South Central College Fire and Rescue Bob Eastham said this year's Firefighter Expo introduced new classes focused on mental health and PTSD.
"Public Safety is now starting to realize that this is something that's affecting our people, and our brothers and sisters and fire and EMS and law enforcement," said Eastham. " And it's for us to take action and start to take care of ourselves."
Mankato Department of Public Safety's Deputy Director of Fire Jeff Bengtson said a 2016 CDC study, showed that suicide rates for firefighters and police officers were over two times the national average.
Studies like this have caught the attention of departments, who are taking more action.
"One thing that's being done in the state of Minnesota right now is there's a new initiative that started last year, it's called MnFire," said Bengston.
"And that's a group of firefighters effectively, that are trying to provide resources, counseling resources and referral services for firefighters, to make that easy to access, to get help if they need it."
Substance abuse, depression and binge drinking also affect emergency responders at a higher rate than the general population.

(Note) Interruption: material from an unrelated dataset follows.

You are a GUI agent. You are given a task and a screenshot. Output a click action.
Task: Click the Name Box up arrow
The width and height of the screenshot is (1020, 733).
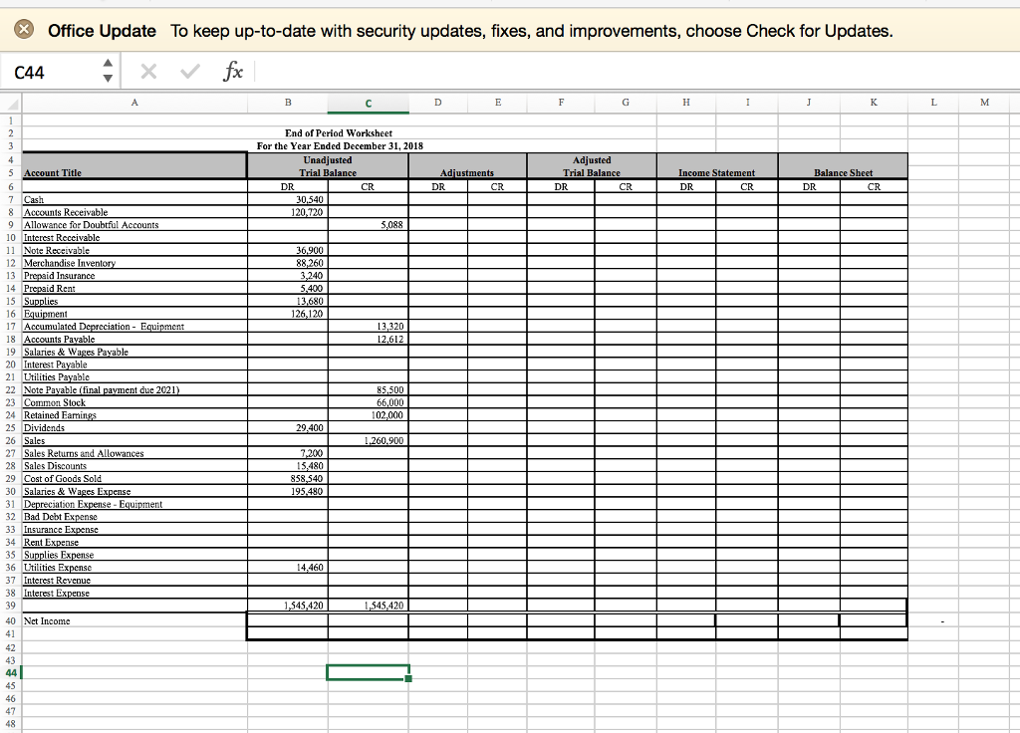pyautogui.click(x=107, y=65)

Mankato Department of Public Safety's Deputy Director for Police Amy Vokal said there are procedures set up to assist responders.
"We would set up what's called a critical distress debriefing, it's not an internal function on our department," said Vokal. "We have an outside resource that comes in and helps people go through a debriefing that talks about some of those things."
Vokal said coping mechanisms for PTSD are taught in classes and shared during the pre-employment phase.
She also pointed out that traumatic incidents look different to everyone, and that responders can also struggle with personal stressors outside of work.
Officials said departments have taken notice of the issue, and they plan to continue to provide proper resources for those who need it.